Türk Arap Ülkeleri İşbirliği Derneği (TÜRAP) tarafından 14. Türk Arap İş Birliği Zirvesi, 6. Türk-Arap Yapı İnşaat Malzemeleri ve Teknolojileri, İç Mimari ve Mobilya Fuarı ve 3. Türk-Arap Gayrimenkul, Proje, Yatırım, Finansman Fuarı İş Birliği Organizasyonu düzenlendi.
Gayrimenkul sektörünün İstanbul’da 1500 Arap yatırımcıyla buluştuğu, 22 Kasım’a kadar devam edecek olan fuarda, sektör temsilcileri Arap yatırımcılarla yüz yüze yatırım fırsatlarını değerlendirme imkânı bulacak. TÜRAP, 19 Arap ülkesinde kurduğu organizasyon aracılığı ile fuara katılan firmaların konutlarının, Arap ülkelerinde satışına da aracılık edecek.
Zirvenin açılışında konuşan İstanbul Ticaret Odası (İTO) Yönetim Kurulu Başkan Yardımcısı İsrafil Kuralay, Türkiye’de 2018 yılının ikinci yarısından itibaren kur ve faiz tarafında yaşanan spekülatif hareketler nedeniyle maliyetlerin arttığını, küresel ekonomide yaşanan ivme kaybı ve jeopolitik risklerin göz önüne alınarak değerlendirildiğinde Türkiye’de inşaat sektörü başta olmak üzere temel sektörlerin olumsuz etkilendiğini aktardı.
Kuralay, Türkiye ekonomisinin, dünya ekonomisinde yaşanan sıkıntılara ve kendi içerisinde yaşanan mevcut sorunlara rağmen, 2018 yılında yüzde 2,6 büyüyerek TL bazında 3,7 trilyon TL, dolar bazında ise 784 milyar dolar gayri safi yurt içi hasılaya (GSYH) ulaştığını belirtti.
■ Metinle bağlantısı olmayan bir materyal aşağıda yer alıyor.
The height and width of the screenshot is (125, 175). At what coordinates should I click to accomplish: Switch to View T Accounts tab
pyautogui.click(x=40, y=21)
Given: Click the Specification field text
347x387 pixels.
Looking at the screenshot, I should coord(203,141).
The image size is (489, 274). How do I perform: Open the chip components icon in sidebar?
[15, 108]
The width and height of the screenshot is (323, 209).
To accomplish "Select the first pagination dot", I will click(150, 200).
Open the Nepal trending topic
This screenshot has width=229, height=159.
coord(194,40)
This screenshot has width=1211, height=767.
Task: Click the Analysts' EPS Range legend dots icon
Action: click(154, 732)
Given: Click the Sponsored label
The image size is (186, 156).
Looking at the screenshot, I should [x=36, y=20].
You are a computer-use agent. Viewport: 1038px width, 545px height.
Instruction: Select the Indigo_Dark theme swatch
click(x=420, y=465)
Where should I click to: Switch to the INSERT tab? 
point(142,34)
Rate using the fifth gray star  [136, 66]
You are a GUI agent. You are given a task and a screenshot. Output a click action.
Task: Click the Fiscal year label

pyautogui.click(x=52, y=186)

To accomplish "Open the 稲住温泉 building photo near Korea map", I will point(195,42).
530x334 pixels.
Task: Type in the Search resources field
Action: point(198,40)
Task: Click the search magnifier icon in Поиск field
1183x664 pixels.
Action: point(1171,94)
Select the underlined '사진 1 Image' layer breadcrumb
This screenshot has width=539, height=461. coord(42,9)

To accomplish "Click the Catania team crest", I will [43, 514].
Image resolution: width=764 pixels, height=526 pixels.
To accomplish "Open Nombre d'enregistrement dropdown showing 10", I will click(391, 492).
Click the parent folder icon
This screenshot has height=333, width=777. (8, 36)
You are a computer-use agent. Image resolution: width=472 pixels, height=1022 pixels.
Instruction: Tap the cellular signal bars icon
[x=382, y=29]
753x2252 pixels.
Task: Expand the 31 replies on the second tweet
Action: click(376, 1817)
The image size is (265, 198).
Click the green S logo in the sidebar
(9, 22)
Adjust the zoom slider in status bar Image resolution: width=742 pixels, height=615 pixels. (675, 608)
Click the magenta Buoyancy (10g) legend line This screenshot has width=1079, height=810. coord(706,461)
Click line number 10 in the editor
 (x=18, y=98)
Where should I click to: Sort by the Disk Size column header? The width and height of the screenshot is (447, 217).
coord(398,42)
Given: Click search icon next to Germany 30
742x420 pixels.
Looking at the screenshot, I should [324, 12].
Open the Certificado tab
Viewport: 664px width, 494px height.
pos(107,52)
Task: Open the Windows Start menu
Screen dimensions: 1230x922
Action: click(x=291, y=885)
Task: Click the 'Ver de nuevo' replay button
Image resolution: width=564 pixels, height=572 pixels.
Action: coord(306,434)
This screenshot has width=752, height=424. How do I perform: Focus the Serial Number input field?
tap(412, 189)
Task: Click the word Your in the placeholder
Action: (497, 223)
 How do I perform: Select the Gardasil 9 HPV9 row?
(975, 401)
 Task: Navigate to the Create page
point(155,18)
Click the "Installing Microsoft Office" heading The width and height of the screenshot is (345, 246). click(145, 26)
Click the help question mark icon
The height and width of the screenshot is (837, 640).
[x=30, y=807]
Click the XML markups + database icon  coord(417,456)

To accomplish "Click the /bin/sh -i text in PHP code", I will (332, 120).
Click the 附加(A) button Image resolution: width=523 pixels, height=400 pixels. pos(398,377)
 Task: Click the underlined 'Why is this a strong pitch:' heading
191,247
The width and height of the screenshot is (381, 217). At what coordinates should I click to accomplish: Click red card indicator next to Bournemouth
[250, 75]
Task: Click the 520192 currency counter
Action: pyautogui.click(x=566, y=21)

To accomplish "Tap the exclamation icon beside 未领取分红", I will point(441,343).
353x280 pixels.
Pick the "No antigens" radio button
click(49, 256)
Türkiye ekonomisinin çok ciddi bir değişim sürecinden geçtiğini geçmeye de devam ettiğini aktaran Kuralay, küresel krizlere aldırmadan, bölgedeki ve dünyadaki krizlere takılmadan, hatta içeriden ve dışarıdan yapılan taarruzlara boyun eğmeden Türkiye ekonomisinin istikrarla büyümesini sürdürdüğünü dile getirdi.
Kuralay, Türk iş insanları olarak, Arap coğrafyasıyla ticari ilişkileri her zaman iyi bir seyirde devam ettirdiklerini aktararak, şunları kaydetti:
“Türkiye’nin son yıllarda katlanarak artan yatırımcı çekme oranının, ülkemizin gücünü ve yatırımcılar için çok büyük fırsatlar barındırdığını gösteren önemli bir gösterge olduğunu vurgulamak isterim. Türkiye’nin Yakın ve Orta Doğu ülkeleri ile ticari ve ekonomik ilişkileri son yıllarda gelişme göstermiştir. Bu ülkelere ihracatımız ilk 9 ayda 23 milyar dolar olurken, geçen yılın aynı dönemine göre yüzde 7 artış göstermiştir. Ayrıca, aynı dönemde bu ülkelere ihracatımız ithalatın yaklaşık 2 katı olarak gerçekleşmiştir.”
Türkiye’nin birçok fırsatı aynı anda bünyesinde barındırdığına işaret eden Kuralay, “Türkiye, jeopolitik konumu sayesinde birçok ülke arasında ticaret köprüsü görevi görürken, üretimi, sanayisi ve verdiği hizmetler ile de ekonominin nabzını tutmaktadır. Doğrudan yabancı yatırımlar sermaye oluşumu, teknoloji, insan kaynakları gelişimi ve yönetimi, ticaret ve rekabetçilik ile çevre kanalı yoluyla ülkelerin ekonomik büyüme ve kalkınma süreçlerini büyük ölçüde etkilemektedir. Burada ülke gruplarına göre yatırım tutarlarına bakıldığında, Körfez ile Yakın ve Orta Doğu ülkelerinin yaptığı yatırım yüzde 15 seviyesindedir.” ifadelerini kullandı.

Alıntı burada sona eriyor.